▸ **課題 A**
記録のうち、「Open the article」を含む行から「The image size is (1381, 868). pos(528,31)」を含む行までを、両端の行も含めてJSONの文字列リストとして並べよ。1行を1つの文字列とし、空行は除くこと。

“中小企業”から独立!「小規模企業白書」の初刊行を後押しした存在とは?
フリーランスの実態が明らかに。「やりがい」の半面、社会的評価や収入に不満も
政府が社会経済の実情や施策を広く国民に周知させる狙いで刊行する公式文書である「白書」-。お堅いイメージの公式文書ですが、2015年度から初刊行となった「小規模企業白書」には、働き方や雇用をめぐる実情や課題が浮き彫りになっており、一読の価値があります。
「小規模企業白書」が分析の対象とするのは、製造業では従業員20人以下、非製造業は5人以下と定義される事業者で、日本に385万ある中小企業の9割を占めます。こうした規模の小さな事業者は、これまで「中小企業」とひとくくりにされてきましたが、今回の白書では、小規模事業者が営んでいる事業やどんな人材に支えられているのか、さらには地域社会ではどのような存在であるのか多角的な分析が試みられています。

[コレクションの保存項目]
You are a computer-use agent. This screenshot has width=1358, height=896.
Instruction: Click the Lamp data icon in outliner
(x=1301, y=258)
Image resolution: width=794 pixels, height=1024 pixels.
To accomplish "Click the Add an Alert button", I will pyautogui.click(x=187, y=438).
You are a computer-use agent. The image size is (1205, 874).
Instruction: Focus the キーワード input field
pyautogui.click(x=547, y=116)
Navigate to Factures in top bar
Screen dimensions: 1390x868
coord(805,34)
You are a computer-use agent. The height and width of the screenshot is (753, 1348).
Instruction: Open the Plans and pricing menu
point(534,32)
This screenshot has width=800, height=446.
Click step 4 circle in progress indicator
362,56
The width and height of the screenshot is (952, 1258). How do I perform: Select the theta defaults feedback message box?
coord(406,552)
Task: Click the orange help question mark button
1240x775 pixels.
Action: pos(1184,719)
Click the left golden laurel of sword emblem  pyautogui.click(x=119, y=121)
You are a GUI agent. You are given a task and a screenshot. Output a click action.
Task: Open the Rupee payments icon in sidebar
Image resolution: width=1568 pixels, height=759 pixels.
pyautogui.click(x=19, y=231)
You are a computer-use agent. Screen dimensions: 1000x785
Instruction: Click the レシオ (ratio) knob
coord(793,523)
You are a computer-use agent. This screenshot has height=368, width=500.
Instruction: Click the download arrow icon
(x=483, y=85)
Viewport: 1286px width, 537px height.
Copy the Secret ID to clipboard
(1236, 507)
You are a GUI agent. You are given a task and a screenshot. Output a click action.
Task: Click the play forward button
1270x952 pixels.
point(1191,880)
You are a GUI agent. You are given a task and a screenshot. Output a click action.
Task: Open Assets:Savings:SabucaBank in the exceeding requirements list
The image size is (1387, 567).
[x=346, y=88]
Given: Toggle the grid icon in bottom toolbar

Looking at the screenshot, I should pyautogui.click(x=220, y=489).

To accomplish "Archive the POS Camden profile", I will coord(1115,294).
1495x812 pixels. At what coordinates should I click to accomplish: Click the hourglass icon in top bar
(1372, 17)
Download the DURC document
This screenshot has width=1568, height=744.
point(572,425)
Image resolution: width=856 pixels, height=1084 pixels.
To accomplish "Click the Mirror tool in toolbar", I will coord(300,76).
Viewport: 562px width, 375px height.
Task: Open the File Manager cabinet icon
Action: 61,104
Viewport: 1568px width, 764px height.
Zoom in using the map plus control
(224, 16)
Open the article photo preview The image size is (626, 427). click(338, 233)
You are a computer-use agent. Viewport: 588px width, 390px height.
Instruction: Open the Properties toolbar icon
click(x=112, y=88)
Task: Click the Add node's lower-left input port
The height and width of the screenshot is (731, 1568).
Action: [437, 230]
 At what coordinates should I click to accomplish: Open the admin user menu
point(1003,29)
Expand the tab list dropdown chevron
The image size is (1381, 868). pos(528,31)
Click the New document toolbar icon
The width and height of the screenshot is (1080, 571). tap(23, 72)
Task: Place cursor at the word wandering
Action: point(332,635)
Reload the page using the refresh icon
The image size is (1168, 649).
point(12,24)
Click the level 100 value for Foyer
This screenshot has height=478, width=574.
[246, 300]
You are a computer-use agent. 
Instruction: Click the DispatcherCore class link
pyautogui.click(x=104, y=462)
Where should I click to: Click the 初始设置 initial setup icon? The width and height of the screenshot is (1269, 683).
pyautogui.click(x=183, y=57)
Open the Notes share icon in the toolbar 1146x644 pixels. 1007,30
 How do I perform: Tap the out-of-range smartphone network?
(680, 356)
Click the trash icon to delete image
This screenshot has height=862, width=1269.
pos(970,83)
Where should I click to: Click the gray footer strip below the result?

▸ **課題 B**
提示文のうち「『小規模企業白書』が分析の対象とするのは」で始まる段落を、主な事実を残したまま短く書き直せ。

▸ **解答 A**
[
  "Open the article photo preview The image size is (626, 427). click(338, 233)",
  "You are a computer-use agent. Viewport: 588px width, 390px height.",
  "Instruction: Open the Properties toolbar icon",
  "click(x=112, y=88)",
  "Task: Click the Add node's lower-left input port",
  "The height and width of the screenshot is (731, 1568).",
  "Action: [437, 230]",
  " At what coordinates should I click to accomplish: Open the admin user menu",
  "point(1003,29)",
  "Expand the tab list dropdown chevron",
  "The image size is (1381, 868). pos(528,31)"
]

▸ **解答 B**
小規模企業白書が分析対象とするのは、従業員が製造業で20人以下、非製造業で5人以下の事業者であり、日本に385万ある中小企業の9割を占める。こうした事業者はこれまで「中小企業」とひとくくりにされてきた。今回の白書では、営む事業、支える人材、地域社会での存在について多角的な分析が試みられている。